Like they’re just words.

Like if we don’t believe in them, they’re nothing.

And in some sense, those stories are platforms

and the kinds, some of which Microsoft is creating, right?

They have platforms on which we define the future.

So last question, what do you,

let’s get philosophical maybe,

bigger than even Microsoft,

what do you think the next 20, 30 plus years

looks like for computing, for technology, for devices?

Do you have crazy ideas about the future of the world?

Yeah, look, I think we, you know,

we’re entering this time where we’ve got,

we have technology that is progressing

at the fastest rate that it ever has.

And you’ve got,

you’ve got some really big social problems,

like society scale problems that we have to tackle.

And so, you know, I think we’re going to rise to the challenge

and like figure out how to intersect

like all of the power of this technology

with all of the big challenges that are facing us,

whether it’s, you know, global warming,

whether it’s like the biggest remainder of the population boom

is in Africa for the next 50 years or so.

And like global warming is going to make it increasingly difficult

to feed the global population in particular,

like in this place where you’re going to have

like the biggest population boom.

I think we, you know, like AI is going to,

like if we push it in the right direction,

like it can do like incredible things to empower all of us

to achieve our full potential and to, you know,

like live better lives.

But like that also means focus on like

some super important things.

Like how can you apply it to healthcare to make sure that,

you know, like our quality and cost of

and sort of ubiquity of health coverage is better

and better over time.

Like that’s more and more important every day is like

in the United States and like the rest of the industrialized world,

so Western Europe, China, Japan, Korea,

like you’ve got this population bubble of like aging,

working, you know, working age folks who are,

you know, at some point over the next 20, 30 years,

they’re going to be largely retired.

And like you’re going to have more retired people

than working age people.

And then like you’ve got, you know,

sort of natural questions about who’s going to take care of

all the old folks and who’s going to do all the work.
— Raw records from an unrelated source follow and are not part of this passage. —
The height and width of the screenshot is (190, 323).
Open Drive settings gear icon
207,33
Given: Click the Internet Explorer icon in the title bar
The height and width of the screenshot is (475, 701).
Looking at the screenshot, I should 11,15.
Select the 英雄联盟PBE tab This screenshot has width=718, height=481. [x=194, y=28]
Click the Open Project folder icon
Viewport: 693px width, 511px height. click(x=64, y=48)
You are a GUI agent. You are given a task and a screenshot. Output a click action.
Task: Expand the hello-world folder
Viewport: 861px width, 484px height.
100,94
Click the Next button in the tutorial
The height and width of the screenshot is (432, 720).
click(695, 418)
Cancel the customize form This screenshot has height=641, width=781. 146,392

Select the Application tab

And the answers to like all of these sorts of questions,

like where you’re sort of running into, you know,

like constraints of the, you know,

the world and of society has always been like

what tech is going to like help us get around this?

Like when I was a kid in the 70s and 80s,

like we talked all the time about like population boom,

population boom, like we’re going to,

like we’re not going to be able to like feed the planet.

And like we were like right in the middle of the Green Revolution

where like this massive technology driven increase

in crop productivity like worldwide.

And like some of that was like taking some of the things

that we knew in the West and like getting them distributed

to the, you know, to the developing world.

And like part of it were things like, you know,

just smarter biology like helping us increase.

And like we don’t talk about like overpopulation anymore

because like we can more or less,

we sort of figured out how to feed the world.

Like that’s a technology story.

And so like I’m super, super hopeful about the future

and in the ways where we will be able to apply technology

to solve some of these super challenging problems.

Like I’ve, like one of the things that I’m trying to spend

my time doing right now is trying to get everybody else

to be hopeful as well because, you know, back to Harare,

like we are the stories that we tell.

Like if we, you know, if we get overly pessimistic right now

about like the potential future of technology,

like we, you know, like we may fail to get all of the things

in place that we need to like have our best possible future.

And that kind of hopeful optimism, I’m glad that you have it

because you’re leading large groups of engineers

that are actually defining, that are writing that story,

that are helping build that future, which is super exciting.

And I agree with everything you said except I do hope

Clippy comes back.

We miss him. I speak for the people.

So, Galen, thank you so much for talking to me.

Thank you so much for having me. It was a pleasure.